La philosophie et la constitution de la logique jouèrent un rôle capital dans l'orientation théorique des mathématiques grecques, sur la base desquelles se sont développées les mathématiques arabes et nos mathématiques occidentales. Les mathématiciens étaient alors souvent des philosophes ou travaillaient dans le cadre d'écoles dirigées par des philosophes, comme celle des Éléates, celle des sophistes, l'Académie de Platon ou le Lycée d'Aristote. On y discutait des procédures de l'argumentation et des pièges de la rhétorique, on y éprouvait les techniques de la dialectique, ou art de défendre une thèse, en attaquant une ou plusieurs thèses opposées, on y analysait des paradoxes comme ceux de Zénon d'Élée, on montait et démontait des sophismes, on prenait exemple sur des raisonnements mathématiques, bref on cherchait à mettre en évidence les ressorts de la rectitude des arguments et les sources possibles de confusions ou d'absurdités. Platon (dans son dialogue l'Euthydème) accuse l'ambiguïté sémantique que les sophistes manipulent trop habilement. Aristote commence sa carrière de logicien en dressant dans les Réfutations sophistiques un répertoire des vices de forme exploités par les sophistes pour acculer leurs adversaires à se contredire. Puis il établit les règles du raisonnement dialectique, fondé sur des prémisses probables (Topiques), celles du raisonnement formellement valide où la conclusion suit nécessairement des prémisses (Premiers Analytiques), enfin celles du raisonnement scientifique, ou démonstration, qui est un raisonnement formellement valide fondé sur des prémisses nécessairement vraies (Seconds Analytiques). Au total, Aristote donne les règles d'un discours tel que par sa forme même il interdit à l'interlocuteur d'en refuser le contenu et emporte donc nécessairement l'adhésion. La démonstration mathématique n'a pas un but différent.

Le premier traité mathématique en notre possession, les Éléments d'Euclide d'Alexandrie, porte, dans sa composition même, la marque de l'influence de Platon et d'Aristote dont Euclide suivit l'enseignement avant de s'établir à Alexandrie. Certains commentateurs poussent même assez loin le parallèle entre la théorie de la démonstration d'Aristote et l'organisation logique des Éléments, avec exposé liminaire des principes premiers : définitions, postulats et notions communes ou axiomes et distinction explicite entre principes et théorèmes.

Les Éléments sont restés le modèle de toute mathématique rigoureuse jusqu'au xixe s., où mathématiciens et logiciens ont conjugué leurs efforts pour réactualiser l'idéal euclidien, compte tenu de l'analyse, par les nouveaux moyens de la logique mathématique, de l'idée même de démonstration.

Que les mathématiques soient une science démonstrative ne signifie pas que toute l'activité du mathématicien se réduise à chercher à démontrer ou réfuter des conjectures.
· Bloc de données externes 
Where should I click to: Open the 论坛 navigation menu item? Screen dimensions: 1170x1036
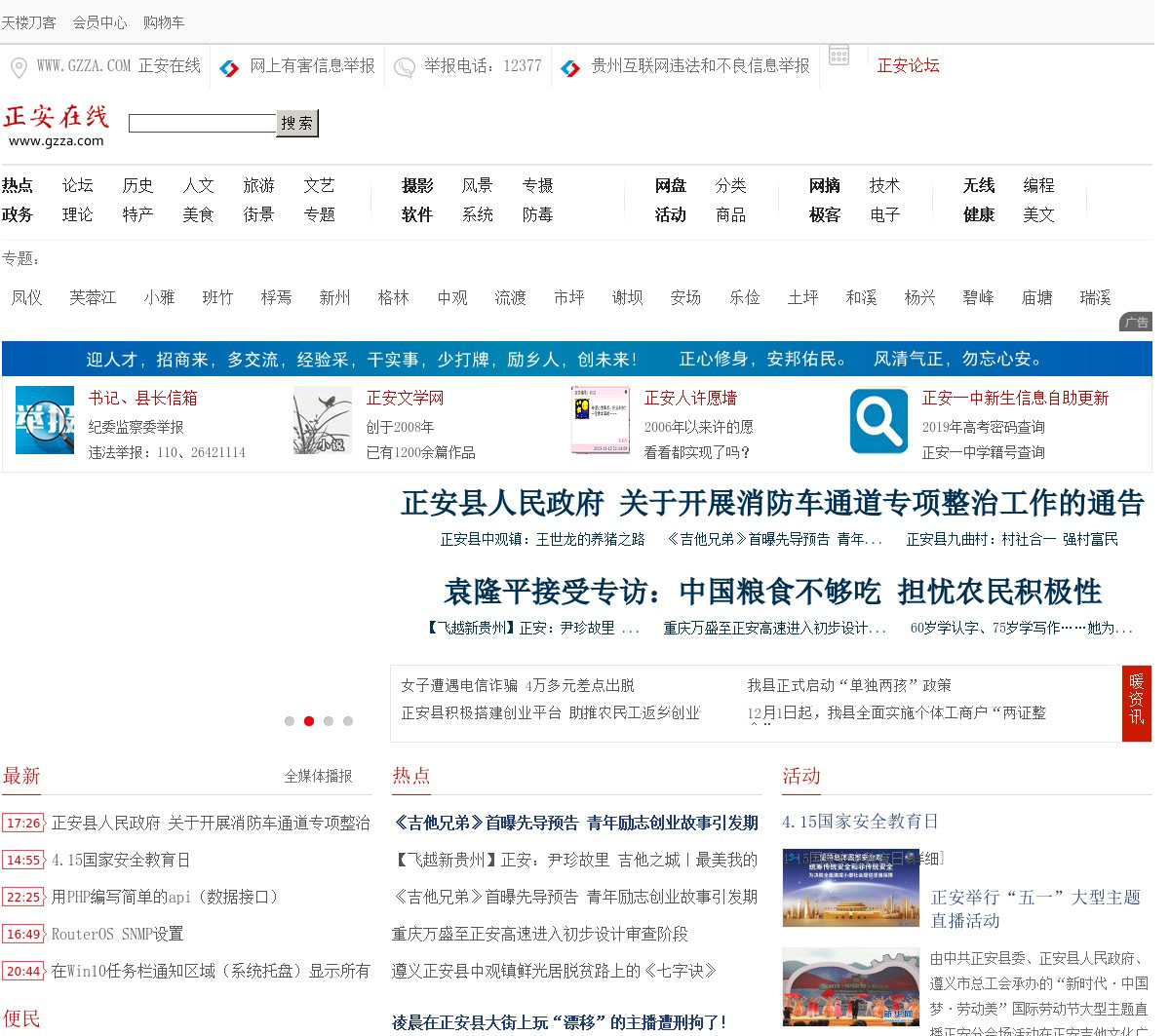pos(78,185)
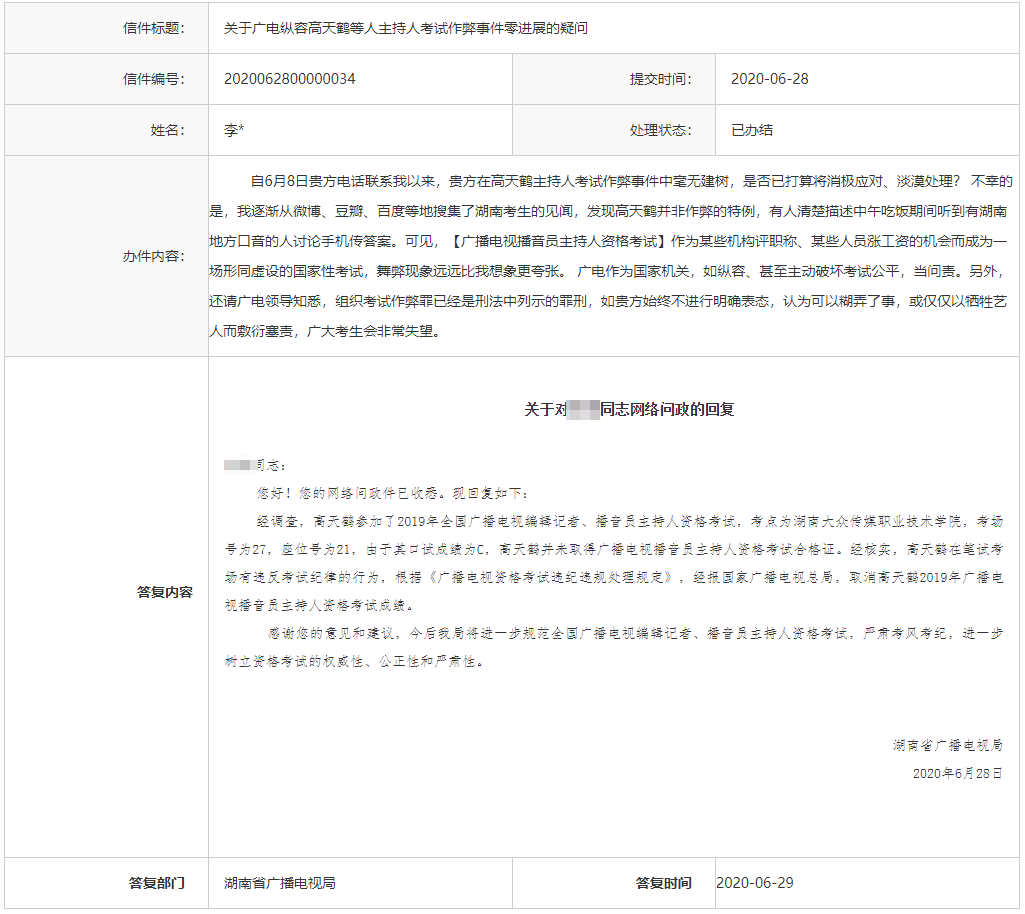This screenshot has width=1025, height=914.
Task: Click the 姓名 label cell
Action: 167,130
Tout un travail préalable est nécessaire, fait de culture et de mémoire, de flair dans l'orientation de la recherche, de sagacité dans l'analyse des situations, de bonheur dans la localisation des difficultés, de précision dans la formulation des problèmes, de discernement dans les essais de solution et d'autres qualités encore, le tout réuni sous le terme commode et plurivoque d'« intuition ». On ne laissera pas croire non plus que la démonstration mathématique soit purement et simplement une déduction logique. Elle est plus. Ce que le grand mathématicien, Henri Poincaré (1854-1912) disait très bien : « En mathématiques la rigueur [logique] n'est pas tout, mais sans elle il n'y a rien. »(1).

Hourya Sinaceur

Notes bibliographiques

  • 1 ↑ Poincaré, H., « L'avenir des mathématiques », Atti del IV Congresso Internazionale dei Mathematici, Academia dei Lincei, Roma, p. 171.

→ déduction, démonstration, intuition

Mathématiques

Avec l'épanouissement de la philosophie hellénistique, on dispose d'une conception assez précise de ce qui constitue les sciences mathématiques : l'arithmétique ou science des nombres entiers, avec son domaine jumeau et sensible, l'harmonie musicale ; la géométrie ou science des figures régulières et son expression céleste l'astronomie. Ce cadre général fourni par les pythagoriciens n'empêchera pas les oppositions de doctrines philosophiques quant à la nature des choses et des énoncés mathématiques, entre l'idéalité platonicienne qui défend un monde supérieur et immatériel vers lequel les mathématiques serviraient d'intermédiaires et l'abstraction aristotélicienne qui suggère de tirer, à partir des objets sensibles et matériels, les concepts libérés de l'irrégularité, mais aussi sans possibilité d'existence séparée, la distance est grande. Quoiqu'il en soit, d'Euclide à Apollonius ou Archimède, l'édifice imposant d'une science solidement adossée à la logique et à valeur universelle est édifiée et léguée aux héritiers.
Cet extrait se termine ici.